## ASSIGNMENT
Word for word, print all of the lines below.

## EXERCISE MATERIALS
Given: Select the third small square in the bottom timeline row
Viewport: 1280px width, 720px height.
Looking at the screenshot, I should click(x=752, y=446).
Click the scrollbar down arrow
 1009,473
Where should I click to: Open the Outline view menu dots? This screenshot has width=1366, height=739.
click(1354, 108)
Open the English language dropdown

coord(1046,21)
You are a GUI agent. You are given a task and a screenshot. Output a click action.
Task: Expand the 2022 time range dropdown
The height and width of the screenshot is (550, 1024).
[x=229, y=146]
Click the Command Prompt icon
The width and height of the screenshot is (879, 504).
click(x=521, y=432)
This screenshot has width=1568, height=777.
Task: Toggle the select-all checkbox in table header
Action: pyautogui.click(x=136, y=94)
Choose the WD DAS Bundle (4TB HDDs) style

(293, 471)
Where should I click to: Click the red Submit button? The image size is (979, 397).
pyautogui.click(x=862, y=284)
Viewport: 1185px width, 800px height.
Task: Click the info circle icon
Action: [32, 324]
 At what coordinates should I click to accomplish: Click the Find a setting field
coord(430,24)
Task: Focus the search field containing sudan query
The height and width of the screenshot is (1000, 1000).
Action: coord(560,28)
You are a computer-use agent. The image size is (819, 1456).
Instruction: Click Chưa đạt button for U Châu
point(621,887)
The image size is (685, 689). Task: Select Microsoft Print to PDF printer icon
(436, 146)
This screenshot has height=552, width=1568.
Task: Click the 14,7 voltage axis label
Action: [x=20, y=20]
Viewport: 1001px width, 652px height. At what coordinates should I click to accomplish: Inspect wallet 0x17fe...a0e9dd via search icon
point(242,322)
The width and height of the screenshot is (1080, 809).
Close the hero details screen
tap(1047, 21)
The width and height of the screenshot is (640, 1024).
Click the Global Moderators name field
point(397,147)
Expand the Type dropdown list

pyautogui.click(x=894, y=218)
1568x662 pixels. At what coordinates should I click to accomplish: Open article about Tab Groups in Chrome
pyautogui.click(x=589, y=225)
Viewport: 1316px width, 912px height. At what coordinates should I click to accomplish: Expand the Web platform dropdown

## SOLUTION TO THE EXERCISE
Given: Select the third small square in the bottom timeline row
Viewport: 1280px width, 720px height.
Looking at the screenshot, I should click(x=752, y=446).
Click the scrollbar down arrow
 1009,473
Where should I click to: Open the Outline view menu dots? This screenshot has width=1366, height=739.
click(1354, 108)
Open the English language dropdown

coord(1046,21)
You are a GUI agent. You are given a task and a screenshot. Output a click action.
Task: Expand the 2022 time range dropdown
The height and width of the screenshot is (550, 1024).
[x=229, y=146]
Click the Command Prompt icon
The width and height of the screenshot is (879, 504).
click(x=521, y=432)
This screenshot has width=1568, height=777.
Task: Toggle the select-all checkbox in table header
Action: pyautogui.click(x=136, y=94)
Choose the WD DAS Bundle (4TB HDDs) style

(293, 471)
Where should I click to: Click the red Submit button? The image size is (979, 397).
pyautogui.click(x=862, y=284)
Viewport: 1185px width, 800px height.
Task: Click the info circle icon
Action: [32, 324]
 At what coordinates should I click to accomplish: Click the Find a setting field
coord(430,24)
Task: Focus the search field containing sudan query
The height and width of the screenshot is (1000, 1000).
Action: coord(560,28)
You are a computer-use agent. The image size is (819, 1456).
Instruction: Click Chưa đạt button for U Châu
point(621,887)
The image size is (685, 689). Task: Select Microsoft Print to PDF printer icon
(436, 146)
This screenshot has height=552, width=1568.
Task: Click the 14,7 voltage axis label
Action: [x=20, y=20]
Viewport: 1001px width, 652px height. At what coordinates should I click to accomplish: Inspect wallet 0x17fe...a0e9dd via search icon
point(242,322)
The width and height of the screenshot is (1080, 809).
Close the hero details screen
tap(1047, 21)
The width and height of the screenshot is (640, 1024).
Click the Global Moderators name field
point(397,147)
Expand the Type dropdown list

pyautogui.click(x=894, y=218)
1568x662 pixels. At what coordinates should I click to accomplish: Open article about Tab Groups in Chrome
pyautogui.click(x=589, y=225)
Viewport: 1316px width, 912px height. At what coordinates should I click to accomplish: Expand the Web platform dropdown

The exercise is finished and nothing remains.